WORK TO COMPLETE
Select all lines holding the word "heading" from the entries that follow.

AVAILABLE RECORDS
+ + + +

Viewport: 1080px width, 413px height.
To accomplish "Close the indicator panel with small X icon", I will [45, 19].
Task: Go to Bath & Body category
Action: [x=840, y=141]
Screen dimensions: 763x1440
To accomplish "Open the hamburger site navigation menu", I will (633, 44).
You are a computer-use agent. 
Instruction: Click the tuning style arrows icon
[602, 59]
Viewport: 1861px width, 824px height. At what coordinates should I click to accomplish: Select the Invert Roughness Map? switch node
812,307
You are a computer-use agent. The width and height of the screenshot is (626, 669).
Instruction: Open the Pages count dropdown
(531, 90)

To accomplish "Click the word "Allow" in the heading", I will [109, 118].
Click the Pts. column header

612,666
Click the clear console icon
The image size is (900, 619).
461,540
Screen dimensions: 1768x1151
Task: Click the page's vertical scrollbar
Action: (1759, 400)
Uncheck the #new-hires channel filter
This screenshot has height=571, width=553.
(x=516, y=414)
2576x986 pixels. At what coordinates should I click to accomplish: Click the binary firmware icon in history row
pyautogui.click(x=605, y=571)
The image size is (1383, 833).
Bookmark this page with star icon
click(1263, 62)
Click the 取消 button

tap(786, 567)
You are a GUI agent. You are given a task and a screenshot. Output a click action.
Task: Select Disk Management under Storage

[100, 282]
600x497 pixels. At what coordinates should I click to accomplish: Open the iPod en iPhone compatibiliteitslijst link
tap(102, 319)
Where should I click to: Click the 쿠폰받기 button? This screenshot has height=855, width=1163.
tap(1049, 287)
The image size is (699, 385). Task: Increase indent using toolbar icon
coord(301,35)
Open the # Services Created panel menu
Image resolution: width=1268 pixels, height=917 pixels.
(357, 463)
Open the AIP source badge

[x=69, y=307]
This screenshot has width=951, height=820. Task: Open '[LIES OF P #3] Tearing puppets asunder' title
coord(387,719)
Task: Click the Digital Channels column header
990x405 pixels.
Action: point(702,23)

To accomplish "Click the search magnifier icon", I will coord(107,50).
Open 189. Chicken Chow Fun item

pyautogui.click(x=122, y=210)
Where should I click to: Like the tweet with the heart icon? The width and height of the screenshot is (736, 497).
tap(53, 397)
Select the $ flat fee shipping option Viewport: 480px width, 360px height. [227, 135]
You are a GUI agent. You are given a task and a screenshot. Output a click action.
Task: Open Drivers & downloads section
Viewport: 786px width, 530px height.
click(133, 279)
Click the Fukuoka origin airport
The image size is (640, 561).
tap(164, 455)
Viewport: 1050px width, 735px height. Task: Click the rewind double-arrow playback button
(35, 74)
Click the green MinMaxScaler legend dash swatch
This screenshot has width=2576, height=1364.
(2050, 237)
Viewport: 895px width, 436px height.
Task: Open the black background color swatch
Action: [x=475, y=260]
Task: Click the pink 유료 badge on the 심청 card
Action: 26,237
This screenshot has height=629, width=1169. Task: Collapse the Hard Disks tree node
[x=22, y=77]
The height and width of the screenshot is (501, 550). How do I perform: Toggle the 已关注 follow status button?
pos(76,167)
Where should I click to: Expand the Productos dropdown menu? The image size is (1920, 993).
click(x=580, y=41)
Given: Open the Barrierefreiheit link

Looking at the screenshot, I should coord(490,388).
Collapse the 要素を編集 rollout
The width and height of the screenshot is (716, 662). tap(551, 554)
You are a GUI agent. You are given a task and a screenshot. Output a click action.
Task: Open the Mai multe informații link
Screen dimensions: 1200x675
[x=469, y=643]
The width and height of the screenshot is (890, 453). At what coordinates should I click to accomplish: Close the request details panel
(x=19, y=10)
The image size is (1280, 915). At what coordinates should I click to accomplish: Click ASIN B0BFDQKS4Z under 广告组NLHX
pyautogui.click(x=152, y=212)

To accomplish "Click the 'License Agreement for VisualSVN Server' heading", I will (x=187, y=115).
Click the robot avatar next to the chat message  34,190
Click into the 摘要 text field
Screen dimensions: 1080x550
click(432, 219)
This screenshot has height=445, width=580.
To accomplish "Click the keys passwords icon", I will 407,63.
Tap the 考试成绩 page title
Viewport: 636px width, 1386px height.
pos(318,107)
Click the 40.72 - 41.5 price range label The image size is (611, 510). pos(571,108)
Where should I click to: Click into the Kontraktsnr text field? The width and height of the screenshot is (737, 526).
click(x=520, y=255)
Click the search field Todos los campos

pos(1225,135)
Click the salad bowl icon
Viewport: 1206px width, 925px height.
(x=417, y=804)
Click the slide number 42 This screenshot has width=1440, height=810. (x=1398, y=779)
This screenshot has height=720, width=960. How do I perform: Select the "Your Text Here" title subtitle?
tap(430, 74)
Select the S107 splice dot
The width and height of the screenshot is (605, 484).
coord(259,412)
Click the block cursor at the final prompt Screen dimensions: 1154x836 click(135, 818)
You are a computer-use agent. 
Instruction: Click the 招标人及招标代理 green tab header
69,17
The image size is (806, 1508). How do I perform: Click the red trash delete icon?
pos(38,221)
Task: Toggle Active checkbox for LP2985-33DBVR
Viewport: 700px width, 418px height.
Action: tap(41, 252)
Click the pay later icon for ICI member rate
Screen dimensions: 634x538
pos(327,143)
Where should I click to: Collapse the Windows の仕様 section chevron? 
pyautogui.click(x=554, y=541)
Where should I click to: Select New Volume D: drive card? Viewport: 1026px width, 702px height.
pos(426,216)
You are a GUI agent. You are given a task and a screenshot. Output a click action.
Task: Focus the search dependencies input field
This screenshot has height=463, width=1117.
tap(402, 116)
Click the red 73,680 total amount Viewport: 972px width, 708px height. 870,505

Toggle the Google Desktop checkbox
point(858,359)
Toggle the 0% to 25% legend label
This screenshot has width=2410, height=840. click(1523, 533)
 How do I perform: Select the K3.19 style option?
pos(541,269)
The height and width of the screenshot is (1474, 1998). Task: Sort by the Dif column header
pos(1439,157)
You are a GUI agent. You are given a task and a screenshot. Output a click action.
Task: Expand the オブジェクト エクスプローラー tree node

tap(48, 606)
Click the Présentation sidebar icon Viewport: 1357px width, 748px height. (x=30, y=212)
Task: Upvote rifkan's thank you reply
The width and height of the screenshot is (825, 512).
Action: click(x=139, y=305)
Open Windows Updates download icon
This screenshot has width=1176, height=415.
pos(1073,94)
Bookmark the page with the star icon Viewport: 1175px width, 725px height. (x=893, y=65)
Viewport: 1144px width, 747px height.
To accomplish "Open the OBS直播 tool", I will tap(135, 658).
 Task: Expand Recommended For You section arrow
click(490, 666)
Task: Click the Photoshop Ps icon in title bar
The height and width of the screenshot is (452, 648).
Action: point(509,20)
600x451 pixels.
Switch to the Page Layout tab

+ + + +

TASK RESPONSE
To accomplish "Click the word "Allow" in the heading", I will [109, 118].
To accomplish "Click the 'License Agreement for VisualSVN Server' heading", I will (x=187, y=115).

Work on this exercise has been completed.